WHAT YOU NEED TO DO: When you reproduce the listing, keep every word as it is and drop the pictures.

(RECORDS SUPPLIED Opens)

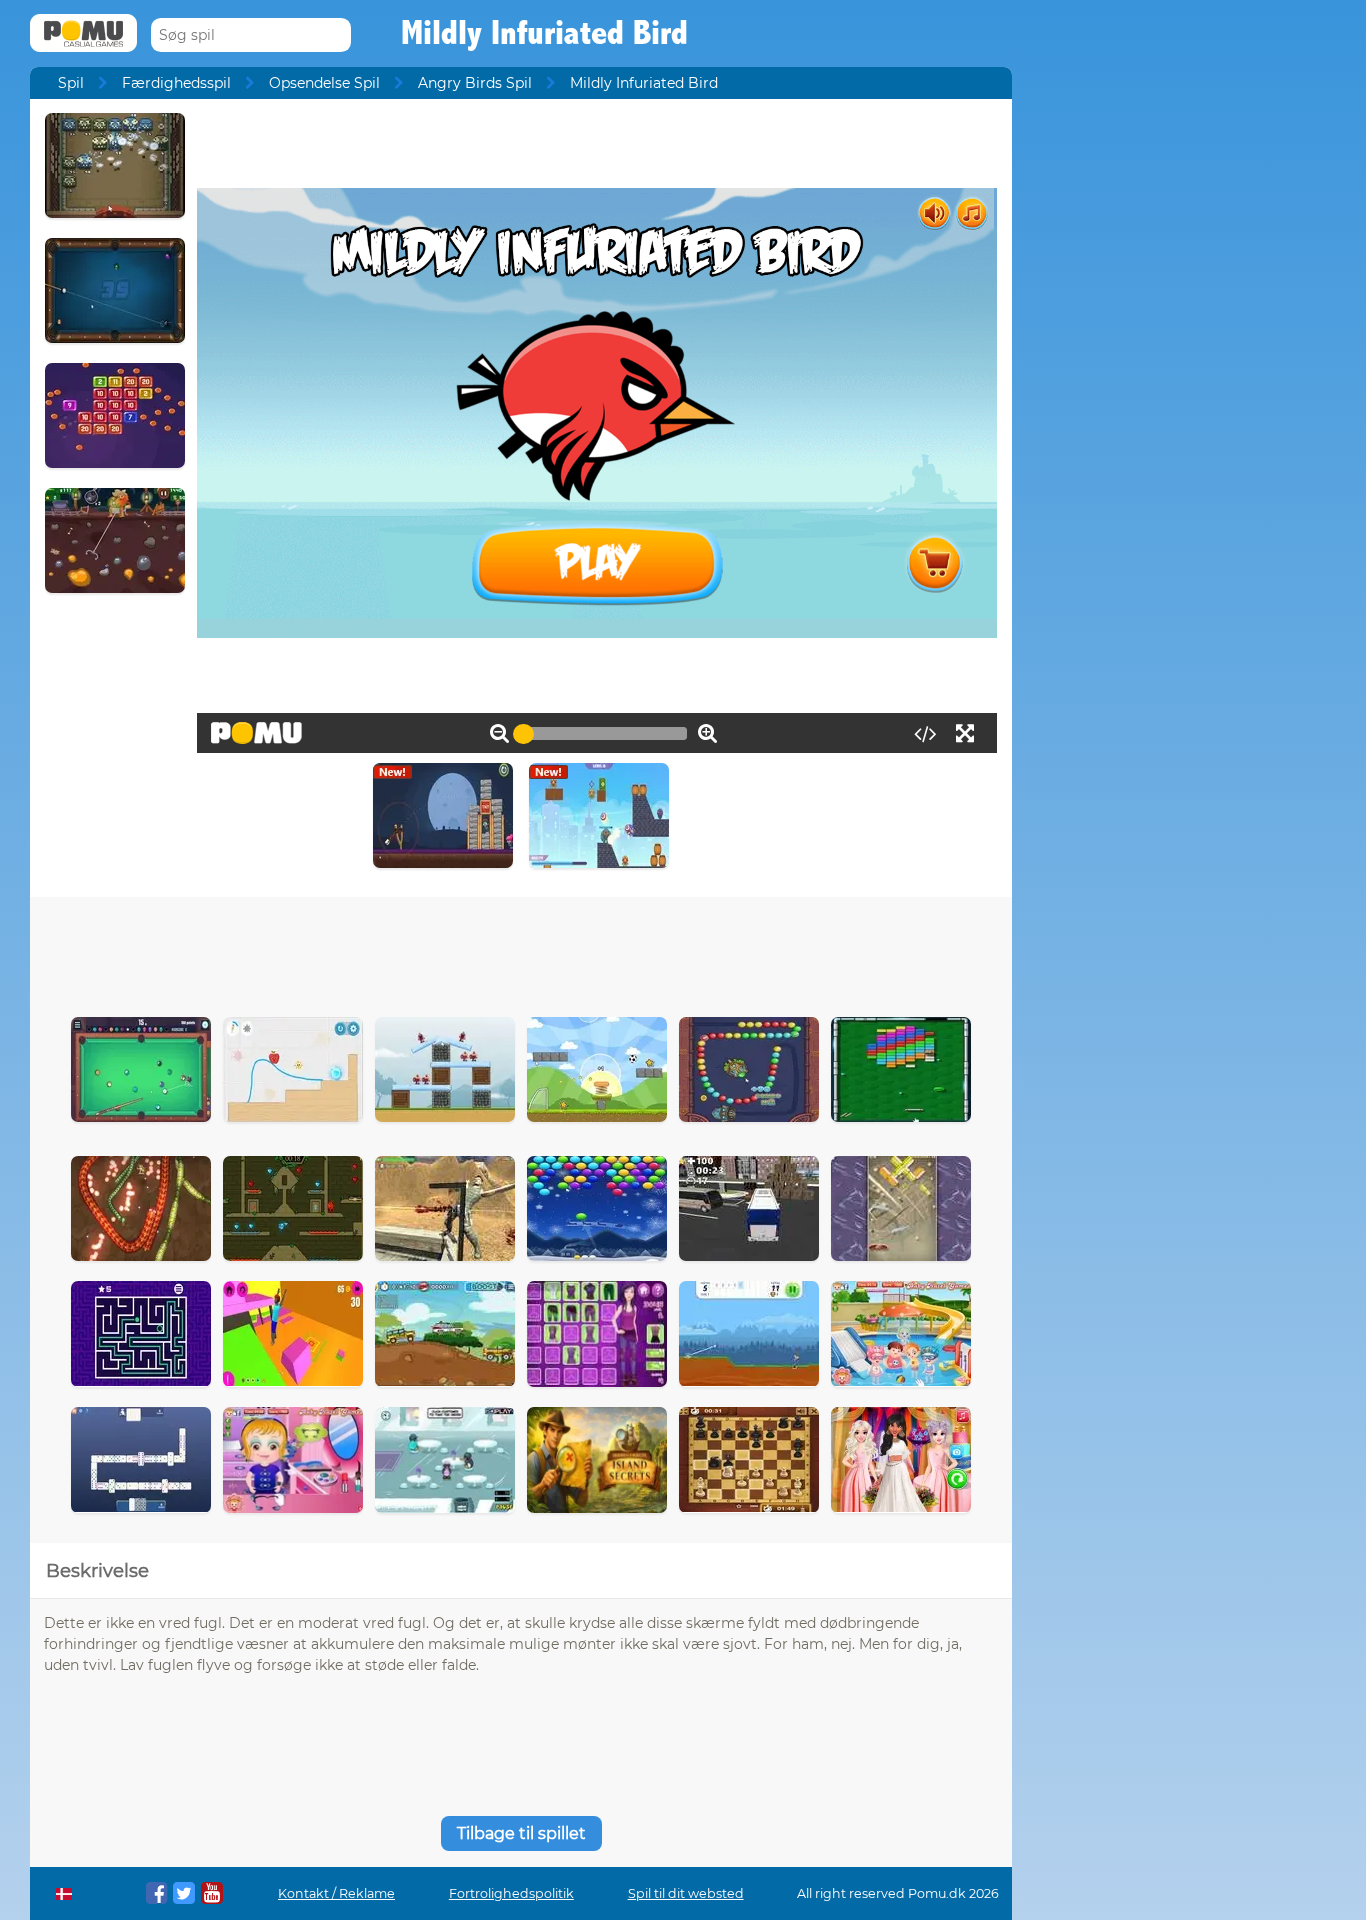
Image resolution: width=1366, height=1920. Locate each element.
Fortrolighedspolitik (511, 1893)
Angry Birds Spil (475, 83)
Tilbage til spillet (521, 1833)
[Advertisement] (521, 952)
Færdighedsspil (176, 83)
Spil (71, 83)
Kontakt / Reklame (336, 1893)
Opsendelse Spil (324, 83)
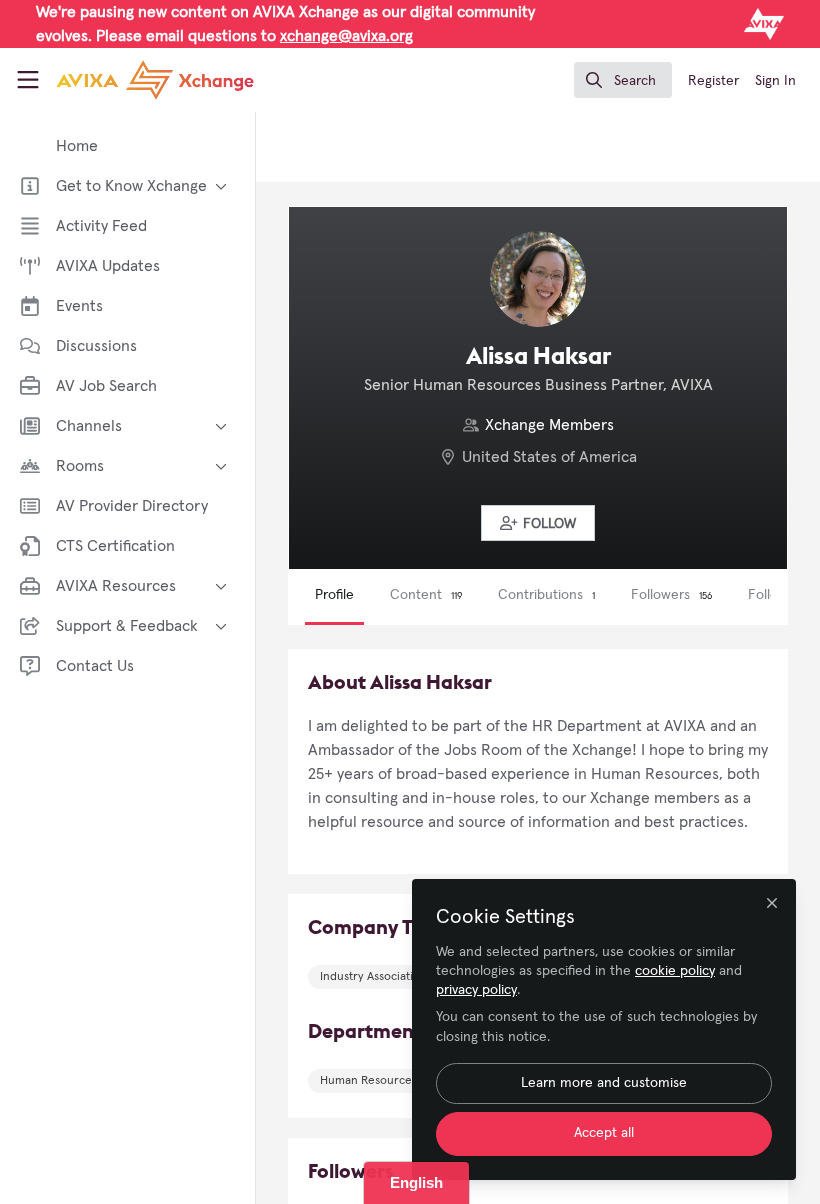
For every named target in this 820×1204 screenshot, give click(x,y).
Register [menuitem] (713, 81)
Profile (334, 595)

(RECORDS SUPPLIED Closes)

ANSWER TO THE EXERCISE:
Image resolution: width=1366, height=1920. Locate each element.
Fortrolighedspolitik (511, 1893)
Angry Birds Spil (475, 83)
Tilbage til spillet (521, 1833)
[Advertisement] (521, 952)
Færdighedsspil (176, 83)
Spil (71, 83)
Kontakt / Reklame (336, 1893)
Opsendelse Spil (324, 83)
For every named target in this 820×1204 screenshot, give click(x,y).
Register [menuitem] (713, 81)
Profile (334, 595)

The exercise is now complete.